[Lingtyp] IF and WHEN in the future

tangzhengda tangzhengda at 126.com
Sun Jun 12 03:47:38 UTC 2022


Dear Sergey,


Cross-linguistically, temporal and conditional seem to converge more or less in the future situation. Both are 'irealis'. And the conditional if could be regarded as the TYPE generalized from many event-like TOKENS of future when.  That may explain why in a large proportion of Chinese dialects the counterpart of IF is totally absent, in stead the postposed elments with the etymology of time are used for both future tokens and conditional types.  Of course there are other types, like the meta-linguistically originated de-hua ~的话 (lit. 'the wording of~', or 'in saying that~') and the causative-associated shi 使  together with SAY 讲,etc.


For short, if is a luxury, and probably etymologically secondary, compared to the primary when.


Zhengda










--

唐正大
中国社会科学院语言研究所《中国语文》编辑部
北京市建国门内大街5号,100732


Institute of Linguistics, Chinese Academy of Social Sciences,
No.5 Jianguomennei Dajie, Beijing, China; 100732




At 2022-06-11 22:59:47, "Sergey Loesov" <sergeloesov at gmail.com> wrote:

Dear colleagues,

In Babylonian Akkadian corpora of the 1st millennium BC the conjununction kī is claimed to mean both ‘if’ and ‘when’ in the future-time clauses.
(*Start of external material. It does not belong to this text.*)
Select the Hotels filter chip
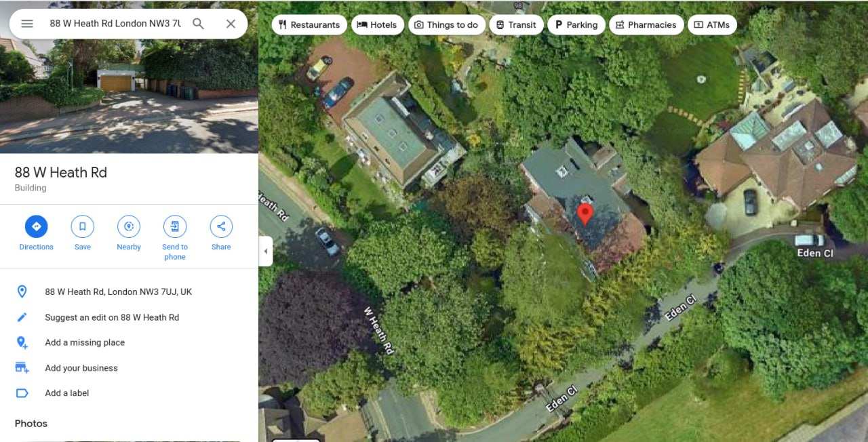This screenshot has height=442, width=868. tap(377, 25)
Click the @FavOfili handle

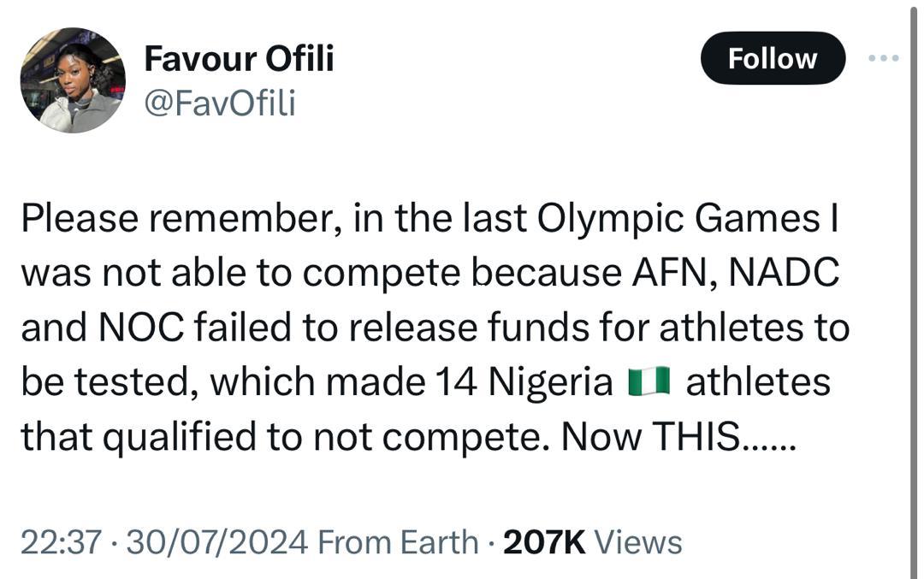click(x=220, y=103)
Some people believe that clause-initial kī is ‘if’, while kī as a preverb is ‘when’. The evidence does not always confirm this claim. One immediately thinks about the German wenn, which is assumed to say both ‘if’ and ‘when’ in the future. What shall we make of it? Is it possible that language does not oppose a future condition and a future temporal clause? If yes, how come?